Centrale Raad van Beroep

Datum uitspraak
20 januari 2015
Publicatiedatum
20 januari 2015
Zaaknummer
13-702 WWB
Instantie
Centrale Raad van Beroep
Type
Uitspraak
Rechtsgebied
Bestuursrecht; Socialezekerheidsrecht
Procedures
  • Hoger beroep
Rechters
Vindplaatsen
  • Rechtspraak.nl
AI samenvatting door LexboostAutomatisch gegenereerd

Intrekking en terugvordering van bijstand en WIJ-inkomensvoorziening wegens overschrijding vermogensgrens en schending inlichtingenverplichting

In deze zaak gaat het om de intrekking en terugvordering van bijstand en een WIJ-inkomensvoorziening door het college van burgemeester en wethouders van Geertruidenberg. Betrokkenen ontvingen sinds 20 februari 2008 bijstand op grond van de Wet werk en bijstand (WWB) en vanaf 1 juli 2010 ook een inkomensvoorziening op grond van de Wet investeren in jongeren (WIJ).

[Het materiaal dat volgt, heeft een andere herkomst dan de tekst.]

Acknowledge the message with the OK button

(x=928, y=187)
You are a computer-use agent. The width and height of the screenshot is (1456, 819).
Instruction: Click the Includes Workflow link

Na een aangifte van inbraak door betrokkene 1, waarbij € 30.000,- in contanten werd ontvreemd, heeft de gemeente onderzoek gedaan naar de rechtmatigheid van de verstrekte bijstand. Dit onderzoek leidde tot de conclusie dat betrokkenen de inlichtingenverplichting hadden geschonden door geen melding te maken van het bezit van deze geldsom. Appellant heeft daarop de bijstand en inkomensvoorziening over een bepaalde periode ingetrokken en de gemaakte kosten teruggevorderd.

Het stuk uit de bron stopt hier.